وَهَذِهِ الْحُرُوفُ الَّتِي تَمَّمْتُهَا اِثْنَيْنِ وَأَرْبَعِينَ جَيَّدُهَا وَرَدِيئُهَا أَصْلُهَا الْتِّسْعَةُ وَالْعِشْرُونَ، لَا تَتَبَيَّنُ إِلَّا بِالْمُشَافَهَةِ.

Note that Sibawayh mentioned 8 bad secondary letters, but he counted them 7. Perhaps the reason is that sounds #1 & #2 are one sound g.

Some of the sounds which Sibawayh called secondary letters (literally he called them “branches”فُرُوْعٌ  , while the primary letters are “origin” أَصْلٌ ) are apparently allophones of primary letters.

►II.20.B. THE POINTS OF ARTICULATION

The points of articulation (“the exits of the letters” مَخَاْرِجُ اَلْحُرُوْفِ ) are 16.

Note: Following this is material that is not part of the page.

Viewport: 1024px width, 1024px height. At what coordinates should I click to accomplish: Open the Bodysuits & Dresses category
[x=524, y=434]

1-3. Three of them are in the throat (فَلِلْحَلْقِ مِنْهَا ثَلَاثَةٌ). “The furthest [in the throat]” (فَأَقْصَاهَا مَخْرَجًا) is the point of articulation of the hamza·t, hȃʔ, and ʔalif (i.e. the laryngeals). “In the middle of the throat” (مِنْ أَوْسَطِ الْحَلْقِ) is the point of articulation of ʕayn and ħȃʔ (i.e. the pharyngeals). “The nearest to the mouth” (أَدْنَاهَا مَخْرَجًا مِنْ الْفَمِ) is the point of articulation of ɣayn and xȃʔ.

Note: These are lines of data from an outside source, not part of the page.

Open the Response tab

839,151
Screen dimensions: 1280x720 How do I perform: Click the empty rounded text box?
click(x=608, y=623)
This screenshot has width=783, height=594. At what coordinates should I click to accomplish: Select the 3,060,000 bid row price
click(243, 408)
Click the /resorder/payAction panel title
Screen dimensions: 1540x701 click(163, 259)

4. The next point of articulation is between “the furthest [point] of the tongue and what lies above it of the high palate” (مِنْ أَقْصَى اَلْلِّسَاْنِ وَمَا فَوْقَهُ مِنْ الْحَنَكِ الْأَعْلَى). This is the point of articulation of qȃf.

5. Between “a little below from the point of qȃf on the tongue and what lies above it of the high palate” (مِنْ أَسْفَلِ مَوْضِعِ الْقَافِ مِنْ اَلْلِّسَاْنِ قَلِيْلًا وَمِمَّا يَلِيْه مِنْ الْحَنَكِ الْأَعْلَى) is the point of articulation of kȃf.

6. Next comes the point of articulation of ǵȋm, šȋn, and yȃʔ. This is located “between the middle of the tongue and the middle of the high palate” (مِنْ وَسَطِ اَلْلِّسَاْنِ بَيْنَهُ وَبَيْنَ وَسَطِ الْحَنَكِ الْأَعْلَىْ).

7. The point of articulation of ḍȃd is between “the beginning of the margin of the tongue and what lies next to it of the molars” (مِنْ أَوَّلِ حَافَّةِ اَلْلِّسَاْنِ وَمَا يَلِيهَا مِنْ الْأَضْرَاسِ).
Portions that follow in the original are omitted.